La pobreza energética que nos embarga


Uno, por los muchos años que lleva a cuestas, recuerda ahora en el ocaso de su vida los engaños que unos y otros políticos a quienes el pueblo les dio su confianza cometen cuando llegan al poder. Cualquiera que tenga años y memoria recordará lo que se publicaba en los medios con respecto a la expropiación de las tierras donde se iba a construir un embalse. Nos decían que la obra encerraba un fin social, que los gallegos íbamos a salir muy beneficiados y bla, bla, bla. Ourense fue la provincia donde más incidieron las expropiaciones. Las mejoras vegas fueron inundadas pese a la oposición de los pueblos, pues aunque se pagaba la ocupación de los terrenos, la propiedad no quería deshacerse de ellos.

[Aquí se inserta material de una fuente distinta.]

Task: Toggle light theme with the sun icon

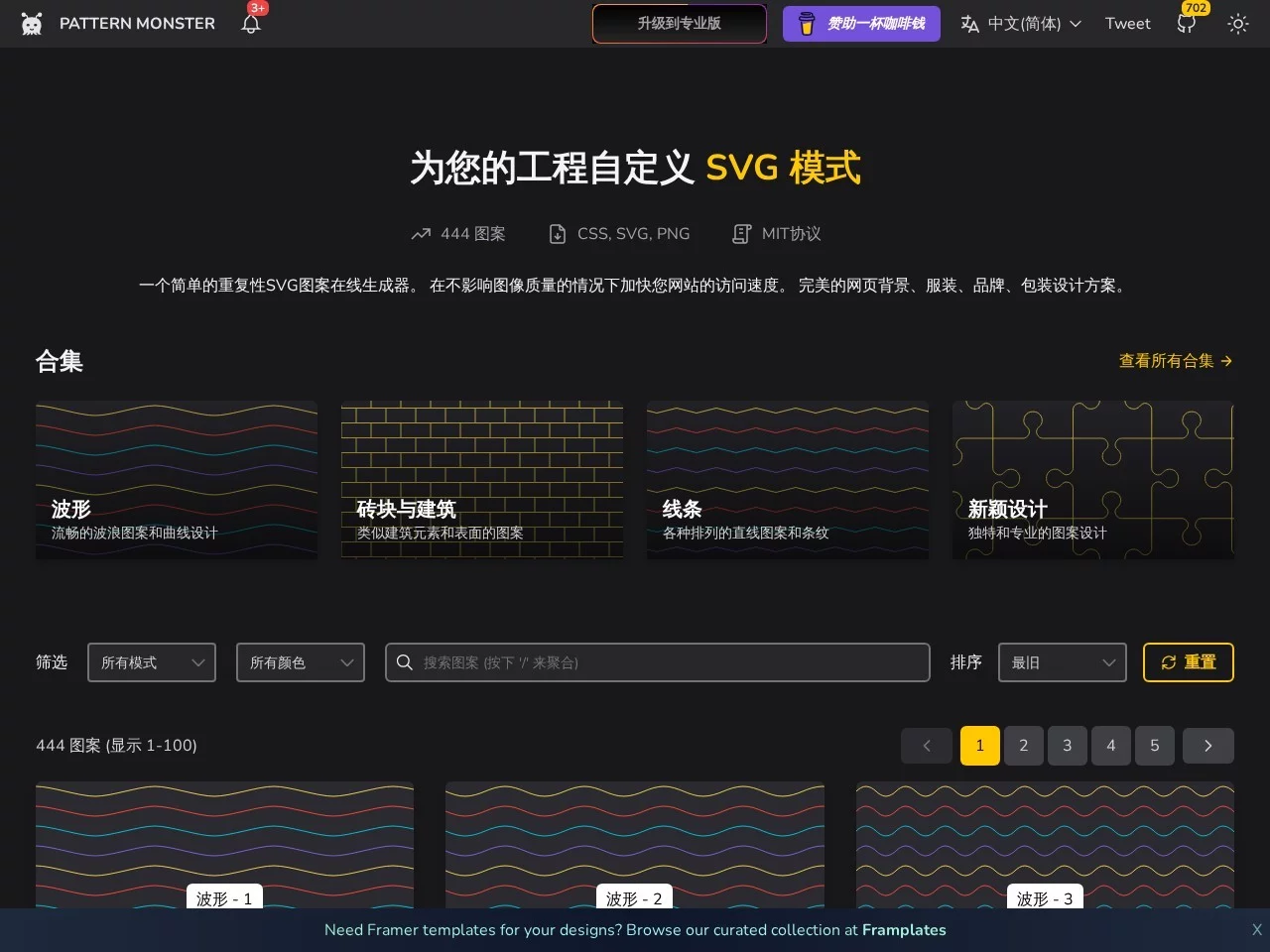Action: click(1237, 24)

Las empresas, y ahí tenemos el engaño, se aprovecharon de la connivencia con el gobierno del caudillo, y dado el carácter social que decían abrigaban las obras, conseguían de este modo lo que pretendían. Hoy en día, aquellas sociedades que se lucraron de las concesiones, entre ellas Fenosa, vendieron el negocio a firmas alemanas, italianas y catalanas, dejándonos a los consumidores expuestos a la voracidad de estos tiburones que nos facturan el kilovatio al precio que les da la gana. Pero, ojo, no nos engañemos, cuanto más suba la energía, más gana el Gobierno con los impuestos. Por eso hace «mutis por el foro». El fin social de aquellas ocupaciones se ha convertido en un sustancioso negocio para unas empresas foráneas a las que poco les importa que más de seis millones de españoles, entre ellos muchos gallegos, estén condenados a sufrir una pobreza eléctrica que nunca habían conocido. Un Gobierno que procure el bienestar de su pueblo tiene la obligación de involucrarse en ello. Debe empeñarse en que las familias no sufran las calamidades como las que están sufriendo ahora mismo muchos españoles. En una palabra: hay que interesarse algo más por el bienestar de los ciudadanos y no estar pensando en la placidez de las sillas giratorias.